- 02 Feb 2011
- Working Paper Summaries
Lawful but Corrupt: Gaming and the Problem of Institutional Corruption in the Private Sector
Overview — In the business world, "gaming" refers to the act of subverting the intent of rules or laws without technically breaking them--a skillful if unsavory way to achieve private gain. Harvard Business School professor emeritus Malcolm S. Salter explores how gaming the system can lead to institutional corruption, citing examples from Enron and early efforts by some banks to game the implementation of the Dodd-Frank financial reform act. Key concepts include:
- A Rule-Making Game involves influencing the writing of societal rules such that deliberate loopholes, exclusions, and ambiguous language provide future opportunities for sneaky behavior. A Rule-Following Game involves the actual exploitation of these gaming opportunities. Enron's story includes both types of games.
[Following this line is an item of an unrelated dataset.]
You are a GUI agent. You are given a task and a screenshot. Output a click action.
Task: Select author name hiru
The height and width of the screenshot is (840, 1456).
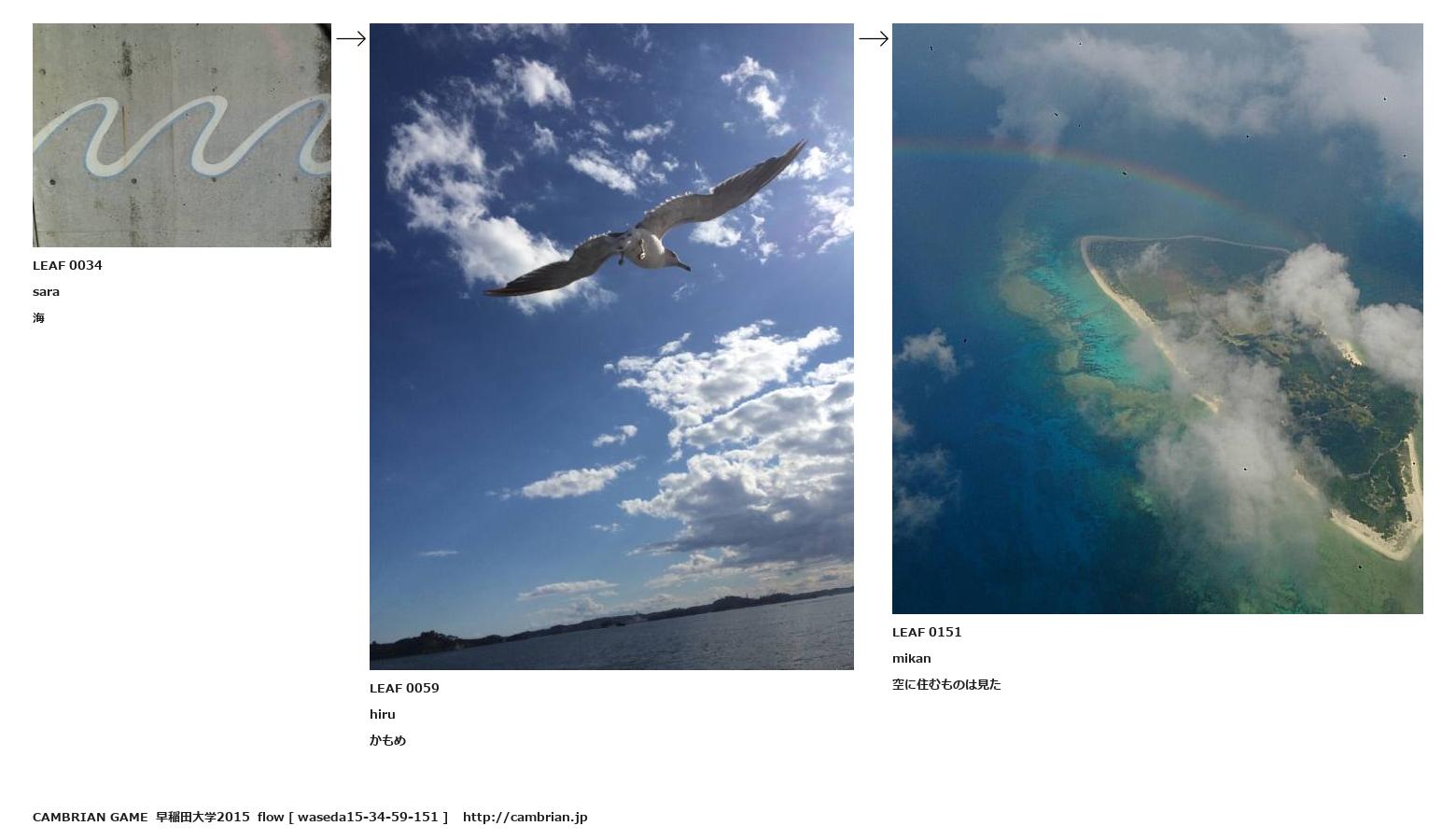tap(383, 714)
- The paper explores three hypotheses. First, extensive lobbying by business interests during rule-making sessions aims not only to minimize regulatory constraints, but also to ensure future gaming opportunities for the firms. Second, the gaming of rules is often fueled by the short-term goals and incentives of both corporate executives and investment managers, ignoring possible long-term consequences.
- Third, corporate boards become complicit in gaming when they allow gaming to take root and persist as an acceptable organizational norm, and fail to identify and monitor behavior that threatens compliance with socially mandated rules and regulations.
- Remedying rule-making gaming likely will require policies that address both lobbying efforts and campaign contributions. Meanwhile, extending the decision-making time horizon for investment managers and corporate executives should help to diminish rule-following gaming.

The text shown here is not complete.